* Provided material *
+---+
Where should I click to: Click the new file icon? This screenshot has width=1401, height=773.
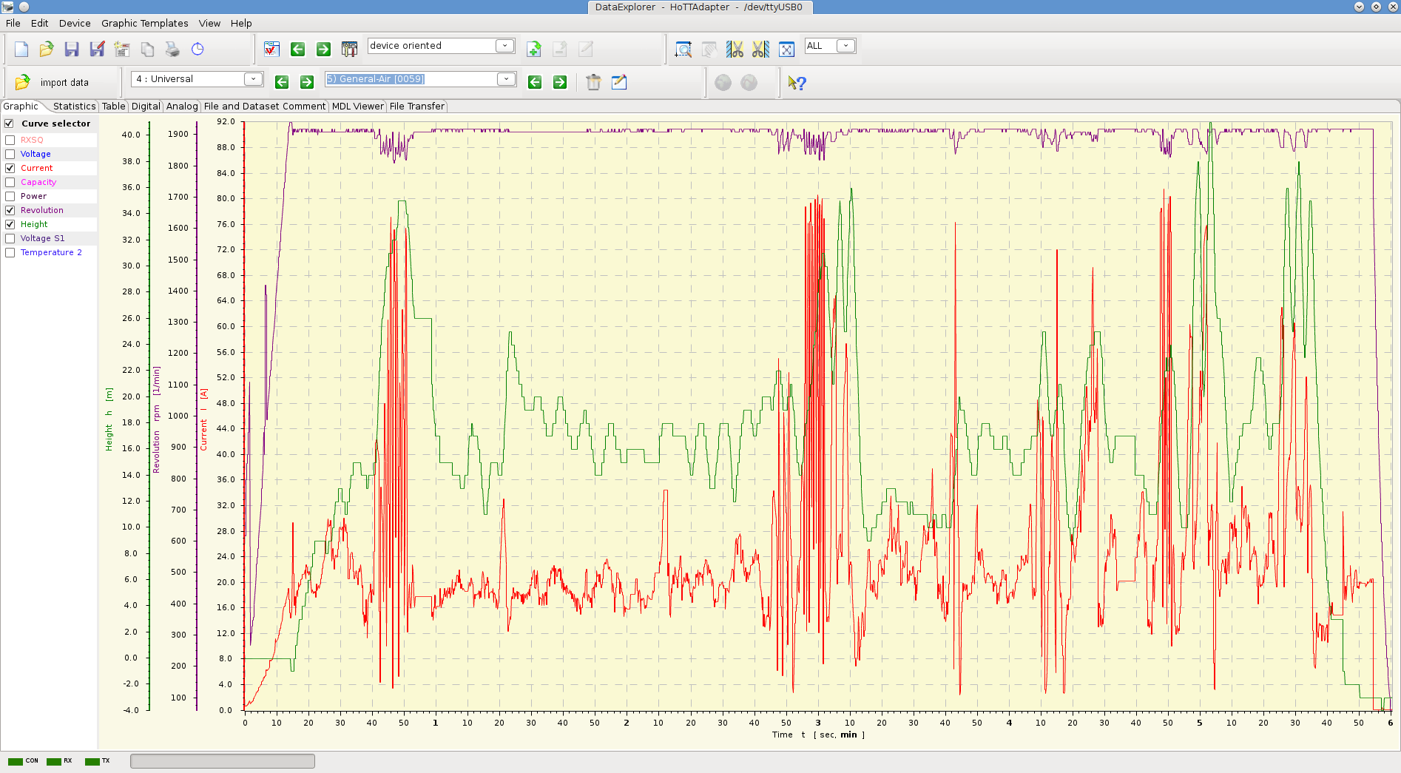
+---+
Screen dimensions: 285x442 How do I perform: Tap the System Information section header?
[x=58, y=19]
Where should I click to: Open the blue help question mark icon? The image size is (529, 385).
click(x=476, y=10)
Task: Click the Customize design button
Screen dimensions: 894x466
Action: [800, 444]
+---+
* Exercise *
In the listing above, transcribe exactly everything from the line containing "Screen dimensions: 285x442" down to the line containing "Task: Click the Customize design button", including both and nothing more.

* Response *
Screen dimensions: 285x442 How do I perform: Tap the System Information section header?
[x=58, y=19]
Where should I click to: Open the blue help question mark icon? The image size is (529, 385).
click(x=476, y=10)
Task: Click the Customize design button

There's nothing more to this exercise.